В тот же миг все изменилось вокруг: небо из белесого стало темно-синим, серый сумрак ночи — черным, полным таинственности. Отойди на несколько шагов — и тьма поглотит тебя. А огонь уже полощется над головой. Пожухлые прошлогодние листья раскидистой березы корежатся от жары, свертываясь в трубочки, и неожиданно вспыхивают яркими звездочками.
— Кидайте еще! Больше! Больше!.. — кричит Стась, и первый лезет в темноту, треща валежником.

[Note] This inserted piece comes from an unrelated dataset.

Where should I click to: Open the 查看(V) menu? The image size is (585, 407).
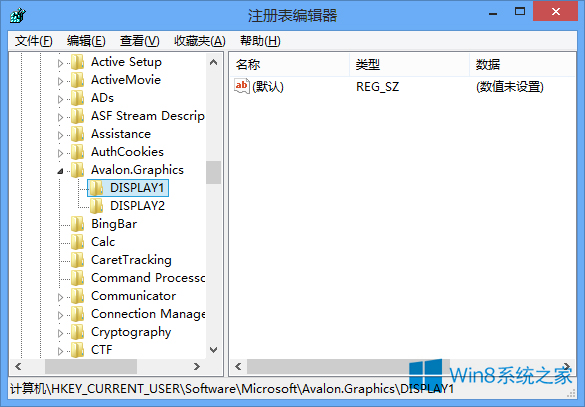coord(140,41)
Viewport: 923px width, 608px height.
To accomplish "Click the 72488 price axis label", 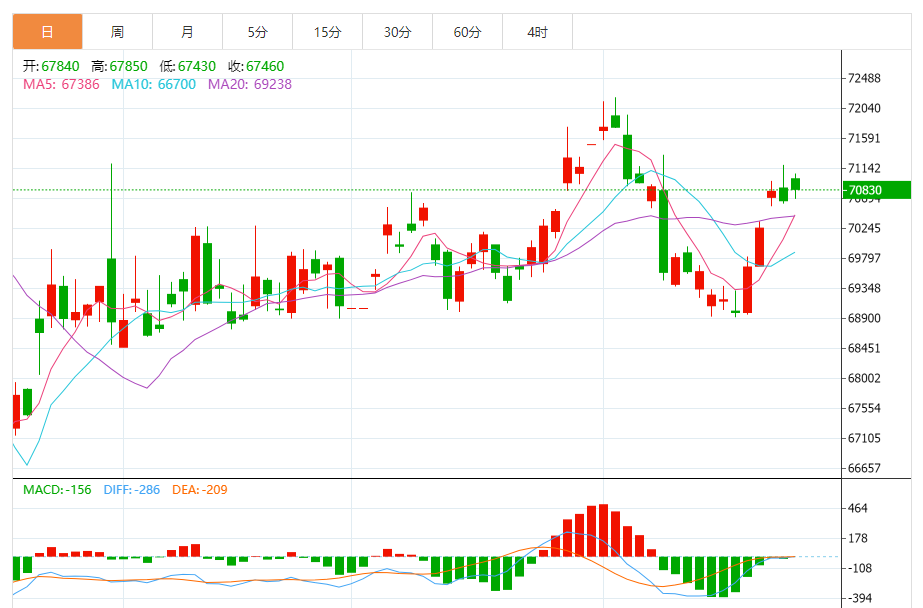I will 863,78.
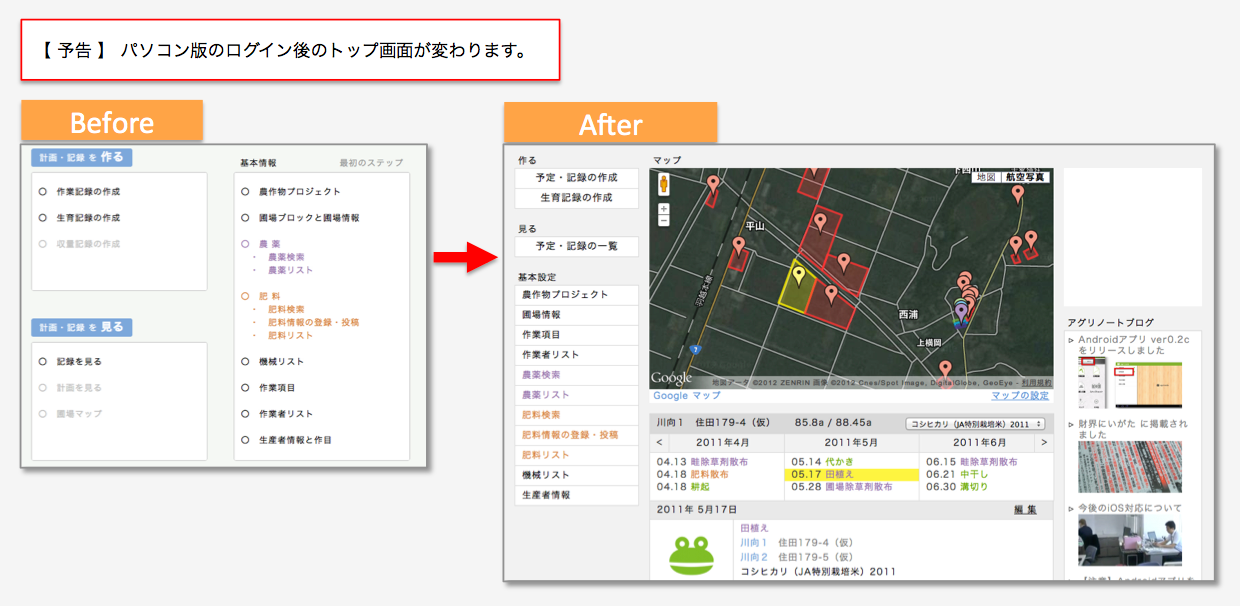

Это ему пришла в голову мысль развести в лесу костер, рядом с шоссе. Никто его не поддержал, но он упрямо остановил машину и полез в сугробы. Когда образовалась мало-мальски пригодная тропинка, Маша принесла из машины картонку, в которой оказались бутерброды, банки с консервами, несколько бутылок вина.
— Стась! Что же ты молчал? — вопил Женька.
— А сладкое что-нибудь есть? Сладкого!.. — смеясь, звонко кричала Халида и по-детски хлопала в ладошки.
Эдвард с того момента, как его посадили в машину, еще не произнес ни единого слова, и теперь также молча таскал хворост, разгребал ногами снег. Когда Стась разлил в картонные стаканчики вино, он схватил свой, чуть не раздавив, и торопливо опрокинул в рот, не дожидаясь тоста.